森の屋敷の女の子
於菟
誘拐犯
深い影が射す小道の感触を足に馴染ませながら、一歩一歩踊るように軽快なその姿が愛おしい。
実際に彼女の心はステップを踏み踊っているのだろう。屋敷の外へ出るのは生まれて初めてだと言っていた、16の歳になるまで一度も家から出して貰えずに暗い部屋の奥で陰鬱な年月を過ごしていたという。そんなところに覇気を感じないくたびれた誘拐犯が来たら怖さより好奇心が勝るんじゃないか、事実彼女は自分からついてきた。
彼女の家は街随一の金持ちだった。仕事で忙しい親は娘にかける時間が無い分、環境に気を使ったのだろう。森の奥に屋敷を建てそこに娘を閉じ込め、娘の世話をする使用人の数も絞り、使用人以外誰とも会わせずに育てた。そこに愛というものがあるのかは自分のような部外者にはわからないが、年頃の少女が遊び相手も出来ずにずっと一人で本を読み、さぞかし悲しかったことだろう。
だがそんな彼女の境遇は関係が無かった。自分自身後には引けない身だった。失敗したら凶悪な誘拐犯として処罰されてしまう、自分にはこの計画を成功させるしか道は残されていなかった。
金も尽き街に居るのが嫌になり森に入った、野生に生きようとしたわけでもない、なんとなくふらふらと行くあてもなく彷徨っていた、次第に体力も尽き歩くことすら限界になっていた。
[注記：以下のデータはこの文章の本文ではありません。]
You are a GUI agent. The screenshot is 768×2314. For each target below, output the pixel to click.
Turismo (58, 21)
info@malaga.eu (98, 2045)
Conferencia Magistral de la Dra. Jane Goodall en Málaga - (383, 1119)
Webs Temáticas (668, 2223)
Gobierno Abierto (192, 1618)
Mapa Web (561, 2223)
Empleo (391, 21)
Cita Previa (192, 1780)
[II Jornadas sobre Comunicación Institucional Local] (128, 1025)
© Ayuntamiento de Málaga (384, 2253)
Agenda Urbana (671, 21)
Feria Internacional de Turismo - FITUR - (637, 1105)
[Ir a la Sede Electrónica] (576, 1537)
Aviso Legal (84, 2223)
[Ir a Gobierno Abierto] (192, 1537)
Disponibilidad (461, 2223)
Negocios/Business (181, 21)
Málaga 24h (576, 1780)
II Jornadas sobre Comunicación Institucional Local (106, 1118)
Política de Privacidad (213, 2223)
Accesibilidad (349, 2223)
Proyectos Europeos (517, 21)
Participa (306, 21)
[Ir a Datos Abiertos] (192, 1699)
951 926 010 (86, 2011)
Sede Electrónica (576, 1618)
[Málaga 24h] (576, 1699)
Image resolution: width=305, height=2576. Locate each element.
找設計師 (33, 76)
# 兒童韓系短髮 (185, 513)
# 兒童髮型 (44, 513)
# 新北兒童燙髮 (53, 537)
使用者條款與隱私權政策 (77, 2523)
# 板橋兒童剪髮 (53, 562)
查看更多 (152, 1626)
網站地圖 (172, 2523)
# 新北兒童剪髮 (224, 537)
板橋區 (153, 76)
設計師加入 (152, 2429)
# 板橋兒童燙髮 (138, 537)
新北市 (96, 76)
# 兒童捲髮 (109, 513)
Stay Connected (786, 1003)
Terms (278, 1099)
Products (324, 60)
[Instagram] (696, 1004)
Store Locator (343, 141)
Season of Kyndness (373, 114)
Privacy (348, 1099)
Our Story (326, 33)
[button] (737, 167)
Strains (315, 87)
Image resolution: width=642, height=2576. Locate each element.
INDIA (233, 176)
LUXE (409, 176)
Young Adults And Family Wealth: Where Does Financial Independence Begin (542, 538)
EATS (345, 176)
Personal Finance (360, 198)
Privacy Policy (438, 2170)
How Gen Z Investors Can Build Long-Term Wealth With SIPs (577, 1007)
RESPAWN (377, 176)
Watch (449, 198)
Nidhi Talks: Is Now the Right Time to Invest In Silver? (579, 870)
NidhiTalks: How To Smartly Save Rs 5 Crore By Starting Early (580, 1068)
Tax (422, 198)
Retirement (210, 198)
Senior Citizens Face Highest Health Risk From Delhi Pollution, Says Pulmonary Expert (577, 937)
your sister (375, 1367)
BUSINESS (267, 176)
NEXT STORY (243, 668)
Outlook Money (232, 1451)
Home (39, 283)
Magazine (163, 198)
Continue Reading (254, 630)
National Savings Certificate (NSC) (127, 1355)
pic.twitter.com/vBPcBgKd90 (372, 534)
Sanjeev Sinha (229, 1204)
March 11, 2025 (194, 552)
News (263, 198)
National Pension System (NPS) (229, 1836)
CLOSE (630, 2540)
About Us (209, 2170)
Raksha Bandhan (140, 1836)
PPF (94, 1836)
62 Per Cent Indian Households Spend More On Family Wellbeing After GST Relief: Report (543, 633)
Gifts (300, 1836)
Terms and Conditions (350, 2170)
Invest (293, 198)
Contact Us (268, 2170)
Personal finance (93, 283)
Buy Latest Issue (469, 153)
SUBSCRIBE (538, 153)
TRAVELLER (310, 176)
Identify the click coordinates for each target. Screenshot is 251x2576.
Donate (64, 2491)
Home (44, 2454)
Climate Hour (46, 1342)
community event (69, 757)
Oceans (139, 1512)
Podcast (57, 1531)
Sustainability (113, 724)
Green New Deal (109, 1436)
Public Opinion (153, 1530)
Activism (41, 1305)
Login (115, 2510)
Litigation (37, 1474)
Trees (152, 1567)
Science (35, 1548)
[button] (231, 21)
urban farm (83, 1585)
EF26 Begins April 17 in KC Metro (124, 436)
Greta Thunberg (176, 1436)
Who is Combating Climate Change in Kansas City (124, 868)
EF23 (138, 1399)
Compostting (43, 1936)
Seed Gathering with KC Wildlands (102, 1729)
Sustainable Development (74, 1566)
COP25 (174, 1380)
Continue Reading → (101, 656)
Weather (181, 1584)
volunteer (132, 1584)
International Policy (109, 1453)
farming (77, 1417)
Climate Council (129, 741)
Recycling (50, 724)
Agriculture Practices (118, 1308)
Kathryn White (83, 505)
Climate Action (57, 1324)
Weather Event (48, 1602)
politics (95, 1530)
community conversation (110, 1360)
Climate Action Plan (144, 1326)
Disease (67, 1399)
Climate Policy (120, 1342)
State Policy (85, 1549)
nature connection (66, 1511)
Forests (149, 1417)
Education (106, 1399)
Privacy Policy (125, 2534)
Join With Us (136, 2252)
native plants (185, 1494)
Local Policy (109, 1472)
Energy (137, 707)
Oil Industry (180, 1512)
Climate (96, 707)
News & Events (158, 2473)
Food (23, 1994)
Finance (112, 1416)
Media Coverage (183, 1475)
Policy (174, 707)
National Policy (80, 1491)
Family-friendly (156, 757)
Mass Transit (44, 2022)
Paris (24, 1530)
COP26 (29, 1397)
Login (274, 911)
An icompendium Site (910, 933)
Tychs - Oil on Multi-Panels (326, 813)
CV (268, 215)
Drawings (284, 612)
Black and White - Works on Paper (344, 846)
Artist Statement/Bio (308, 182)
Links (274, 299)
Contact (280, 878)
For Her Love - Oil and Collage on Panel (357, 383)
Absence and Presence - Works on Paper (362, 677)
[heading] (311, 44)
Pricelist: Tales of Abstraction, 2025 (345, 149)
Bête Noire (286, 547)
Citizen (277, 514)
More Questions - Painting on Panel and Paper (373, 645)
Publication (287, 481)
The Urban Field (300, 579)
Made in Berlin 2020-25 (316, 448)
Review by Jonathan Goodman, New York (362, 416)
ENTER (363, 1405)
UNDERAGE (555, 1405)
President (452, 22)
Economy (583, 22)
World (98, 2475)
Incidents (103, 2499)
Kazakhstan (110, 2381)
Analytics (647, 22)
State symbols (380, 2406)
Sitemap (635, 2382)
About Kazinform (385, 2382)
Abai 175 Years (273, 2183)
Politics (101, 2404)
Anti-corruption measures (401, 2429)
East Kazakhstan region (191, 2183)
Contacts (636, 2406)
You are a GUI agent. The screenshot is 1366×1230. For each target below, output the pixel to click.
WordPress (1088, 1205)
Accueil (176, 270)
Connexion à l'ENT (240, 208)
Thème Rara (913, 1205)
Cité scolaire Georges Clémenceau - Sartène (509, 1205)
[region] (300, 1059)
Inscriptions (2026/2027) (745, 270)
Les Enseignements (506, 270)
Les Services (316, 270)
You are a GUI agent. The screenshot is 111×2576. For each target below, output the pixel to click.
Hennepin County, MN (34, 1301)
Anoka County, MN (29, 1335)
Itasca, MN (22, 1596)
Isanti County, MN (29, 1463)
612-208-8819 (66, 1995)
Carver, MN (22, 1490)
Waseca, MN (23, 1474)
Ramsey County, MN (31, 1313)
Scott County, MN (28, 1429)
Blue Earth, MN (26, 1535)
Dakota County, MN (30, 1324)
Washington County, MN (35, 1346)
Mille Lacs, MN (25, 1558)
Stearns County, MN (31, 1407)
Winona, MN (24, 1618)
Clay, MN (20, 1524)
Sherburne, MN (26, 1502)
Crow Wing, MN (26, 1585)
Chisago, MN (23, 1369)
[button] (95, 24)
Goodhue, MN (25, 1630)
そんな時に見つけた森に隠された立派な屋敷、心の奥底から湧き上がる何かを感じた。そして自分との境遇の差を妬み恨んだ。しかしそんな憎悪は彼女の姿を見つけた途端にすっと身体のどこかへと引いていった。一目惚れをしたのかもしれない。窓の側で言い表せないような物憂いな表情をしていた彼女に。
目を奪われしばし見つめていると窓の外に視線を移した彼女と目があった、大きく眼を見開いたその顔を見た時少し笑ってしまった。外から来る人なんて滅多にいないのだろう、いや自分が始めてなのかもしれない。
彼女は出窓を開け小さく手招きをした。しかし彼女が居るのは2階、どうしろと言うのだ。
彼女は小さく微笑み近くの樹を指差した。その樹はとても太く高く立派だった、木登りなんて子供の頃以来だった、懐かしい気持ちになった。
近くで見ると彼女は本当に美しかった。世俗に慣れていない雰囲気が新鮮で、自分との対比もあってか惹かれるものがあった。
彼女は微笑みを浮かべたまま言った。どこから来たの?
その声は表情とは裏腹に悲しげであった。
森を出よう。不意にそんなことを言ってしまっていた。
彼女は何も言わなかった。ただ彼女の気持ちはその分かりやすい顔から伝わった。
そうして彼女を連れ出していた、自分はもう失うものもない、捕まってもいい。最後に彼女に世界を見せてあげようと、何の策もなしに手を引いていた。
空は青く晴れ渡り自分たちの行く末を見通しているようだった、いや、そんな楽観的な考えで上手くいくわけないのだが、この子といるとそんな穏やかな気持ちになってしまう。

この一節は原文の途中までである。